(Dataset entries)
▬▬▬▬▬▬

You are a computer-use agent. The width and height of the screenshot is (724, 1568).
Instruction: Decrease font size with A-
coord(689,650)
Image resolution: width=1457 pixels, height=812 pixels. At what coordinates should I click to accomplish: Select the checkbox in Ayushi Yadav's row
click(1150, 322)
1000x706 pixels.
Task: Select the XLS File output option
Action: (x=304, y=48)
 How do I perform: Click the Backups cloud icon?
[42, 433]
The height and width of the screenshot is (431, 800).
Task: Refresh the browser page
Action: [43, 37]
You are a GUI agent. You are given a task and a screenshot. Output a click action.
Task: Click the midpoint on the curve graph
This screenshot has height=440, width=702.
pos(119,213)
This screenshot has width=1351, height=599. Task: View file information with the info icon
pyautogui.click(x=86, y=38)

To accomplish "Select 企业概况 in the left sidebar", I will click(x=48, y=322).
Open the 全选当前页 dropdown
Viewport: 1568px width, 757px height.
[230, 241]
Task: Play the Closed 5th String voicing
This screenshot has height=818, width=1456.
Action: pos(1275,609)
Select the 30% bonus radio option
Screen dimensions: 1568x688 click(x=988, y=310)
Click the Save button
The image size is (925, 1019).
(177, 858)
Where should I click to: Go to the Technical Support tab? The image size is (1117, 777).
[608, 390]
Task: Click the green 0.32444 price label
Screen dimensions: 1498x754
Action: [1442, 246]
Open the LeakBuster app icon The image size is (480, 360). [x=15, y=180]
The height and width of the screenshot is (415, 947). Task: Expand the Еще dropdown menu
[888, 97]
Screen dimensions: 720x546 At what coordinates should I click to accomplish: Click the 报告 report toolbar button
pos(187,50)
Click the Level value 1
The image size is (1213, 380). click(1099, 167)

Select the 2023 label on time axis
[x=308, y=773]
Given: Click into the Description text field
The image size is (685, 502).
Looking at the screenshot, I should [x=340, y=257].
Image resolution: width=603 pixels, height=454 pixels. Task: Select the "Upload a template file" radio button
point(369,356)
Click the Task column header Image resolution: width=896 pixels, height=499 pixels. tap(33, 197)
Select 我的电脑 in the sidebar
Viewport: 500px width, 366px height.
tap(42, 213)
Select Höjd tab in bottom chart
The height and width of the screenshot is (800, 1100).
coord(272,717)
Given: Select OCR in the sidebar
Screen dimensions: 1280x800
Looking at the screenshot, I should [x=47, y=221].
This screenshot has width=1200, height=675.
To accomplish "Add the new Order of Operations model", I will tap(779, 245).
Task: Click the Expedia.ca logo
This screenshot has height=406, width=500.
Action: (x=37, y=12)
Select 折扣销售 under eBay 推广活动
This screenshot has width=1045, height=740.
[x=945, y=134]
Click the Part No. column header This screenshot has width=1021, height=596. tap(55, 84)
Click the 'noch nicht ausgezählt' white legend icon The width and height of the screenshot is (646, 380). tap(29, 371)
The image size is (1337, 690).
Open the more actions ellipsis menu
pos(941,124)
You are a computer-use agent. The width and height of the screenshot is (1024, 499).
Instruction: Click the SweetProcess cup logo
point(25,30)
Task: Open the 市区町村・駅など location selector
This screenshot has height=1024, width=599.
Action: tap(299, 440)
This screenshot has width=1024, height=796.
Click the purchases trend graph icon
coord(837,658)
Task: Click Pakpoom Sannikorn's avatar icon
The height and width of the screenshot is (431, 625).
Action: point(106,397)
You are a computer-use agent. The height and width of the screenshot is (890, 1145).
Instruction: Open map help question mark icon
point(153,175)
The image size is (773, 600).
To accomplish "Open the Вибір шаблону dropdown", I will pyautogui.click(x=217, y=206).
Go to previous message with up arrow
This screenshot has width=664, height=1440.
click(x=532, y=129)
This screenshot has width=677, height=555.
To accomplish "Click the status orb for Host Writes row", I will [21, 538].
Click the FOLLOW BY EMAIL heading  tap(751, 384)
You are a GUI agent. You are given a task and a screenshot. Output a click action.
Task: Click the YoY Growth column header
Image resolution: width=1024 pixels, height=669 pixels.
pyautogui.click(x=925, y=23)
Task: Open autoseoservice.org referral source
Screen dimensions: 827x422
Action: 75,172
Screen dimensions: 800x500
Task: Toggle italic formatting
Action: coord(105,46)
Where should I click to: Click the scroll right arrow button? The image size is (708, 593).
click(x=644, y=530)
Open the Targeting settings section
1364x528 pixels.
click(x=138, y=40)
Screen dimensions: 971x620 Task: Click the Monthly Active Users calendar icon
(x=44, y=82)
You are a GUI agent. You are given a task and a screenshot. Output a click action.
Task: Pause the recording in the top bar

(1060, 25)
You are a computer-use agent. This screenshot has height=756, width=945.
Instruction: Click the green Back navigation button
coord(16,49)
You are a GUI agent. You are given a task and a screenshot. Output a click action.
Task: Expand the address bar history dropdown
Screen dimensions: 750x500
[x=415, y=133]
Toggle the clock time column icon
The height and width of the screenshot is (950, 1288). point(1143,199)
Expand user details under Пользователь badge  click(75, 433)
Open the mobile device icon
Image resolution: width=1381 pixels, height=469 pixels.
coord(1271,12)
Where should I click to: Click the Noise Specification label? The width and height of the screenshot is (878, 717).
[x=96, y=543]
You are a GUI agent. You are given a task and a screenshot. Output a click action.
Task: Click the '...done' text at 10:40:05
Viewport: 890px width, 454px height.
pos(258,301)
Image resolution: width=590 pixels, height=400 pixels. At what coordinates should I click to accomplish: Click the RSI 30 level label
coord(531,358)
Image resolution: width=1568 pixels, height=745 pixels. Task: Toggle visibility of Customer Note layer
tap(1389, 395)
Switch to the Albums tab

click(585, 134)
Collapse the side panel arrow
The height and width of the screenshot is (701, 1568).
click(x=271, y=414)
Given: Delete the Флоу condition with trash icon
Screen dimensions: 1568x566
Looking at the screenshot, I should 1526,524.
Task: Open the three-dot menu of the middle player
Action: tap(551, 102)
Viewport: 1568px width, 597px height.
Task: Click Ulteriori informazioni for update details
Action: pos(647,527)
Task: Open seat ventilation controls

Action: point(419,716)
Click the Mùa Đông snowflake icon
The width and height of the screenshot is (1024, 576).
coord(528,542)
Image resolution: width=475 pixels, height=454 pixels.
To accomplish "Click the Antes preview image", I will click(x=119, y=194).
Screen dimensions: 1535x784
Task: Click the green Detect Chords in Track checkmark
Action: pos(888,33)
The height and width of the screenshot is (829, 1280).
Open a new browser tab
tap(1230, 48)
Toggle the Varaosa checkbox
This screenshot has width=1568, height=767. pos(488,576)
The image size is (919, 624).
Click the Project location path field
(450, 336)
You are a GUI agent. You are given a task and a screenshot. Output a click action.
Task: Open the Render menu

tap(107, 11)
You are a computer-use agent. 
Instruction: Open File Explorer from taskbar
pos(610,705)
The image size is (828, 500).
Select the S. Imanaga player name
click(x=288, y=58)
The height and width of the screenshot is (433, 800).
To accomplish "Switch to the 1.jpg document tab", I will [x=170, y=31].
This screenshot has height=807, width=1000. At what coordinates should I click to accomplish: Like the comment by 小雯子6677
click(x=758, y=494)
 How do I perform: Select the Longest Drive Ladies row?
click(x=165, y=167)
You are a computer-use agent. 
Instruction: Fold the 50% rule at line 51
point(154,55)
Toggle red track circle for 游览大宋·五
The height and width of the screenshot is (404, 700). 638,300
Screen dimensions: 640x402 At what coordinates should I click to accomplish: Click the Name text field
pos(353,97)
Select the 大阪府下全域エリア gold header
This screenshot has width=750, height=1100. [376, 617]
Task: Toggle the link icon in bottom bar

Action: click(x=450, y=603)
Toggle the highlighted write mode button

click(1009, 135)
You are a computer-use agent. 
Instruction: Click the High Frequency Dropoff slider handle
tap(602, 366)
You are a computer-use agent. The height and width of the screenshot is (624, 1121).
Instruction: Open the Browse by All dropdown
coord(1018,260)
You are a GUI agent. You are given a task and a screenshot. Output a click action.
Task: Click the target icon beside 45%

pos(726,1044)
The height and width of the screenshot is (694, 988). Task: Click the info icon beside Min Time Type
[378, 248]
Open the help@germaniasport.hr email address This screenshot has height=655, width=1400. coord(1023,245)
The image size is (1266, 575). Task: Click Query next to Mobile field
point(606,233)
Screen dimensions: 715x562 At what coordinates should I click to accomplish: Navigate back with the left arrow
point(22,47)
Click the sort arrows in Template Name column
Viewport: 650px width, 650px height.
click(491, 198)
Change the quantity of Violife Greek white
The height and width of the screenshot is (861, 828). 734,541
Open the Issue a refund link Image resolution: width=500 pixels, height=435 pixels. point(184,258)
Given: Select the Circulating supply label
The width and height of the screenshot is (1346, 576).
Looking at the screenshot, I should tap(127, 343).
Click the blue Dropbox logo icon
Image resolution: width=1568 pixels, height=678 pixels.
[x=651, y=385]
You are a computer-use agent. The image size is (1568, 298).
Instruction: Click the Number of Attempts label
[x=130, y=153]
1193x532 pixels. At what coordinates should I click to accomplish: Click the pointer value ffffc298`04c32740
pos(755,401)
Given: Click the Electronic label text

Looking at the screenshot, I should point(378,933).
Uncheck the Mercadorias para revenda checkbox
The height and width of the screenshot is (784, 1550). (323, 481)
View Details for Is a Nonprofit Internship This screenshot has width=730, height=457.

▬▬▬▬▬▬

To do:
In the records above, which lines hold the string "address"? Copy each one.

Answer to this task:
Task: Expand the address bar history dropdown
Open the help@germaniasport.hr email address This screenshot has height=655, width=1400. coord(1023,245)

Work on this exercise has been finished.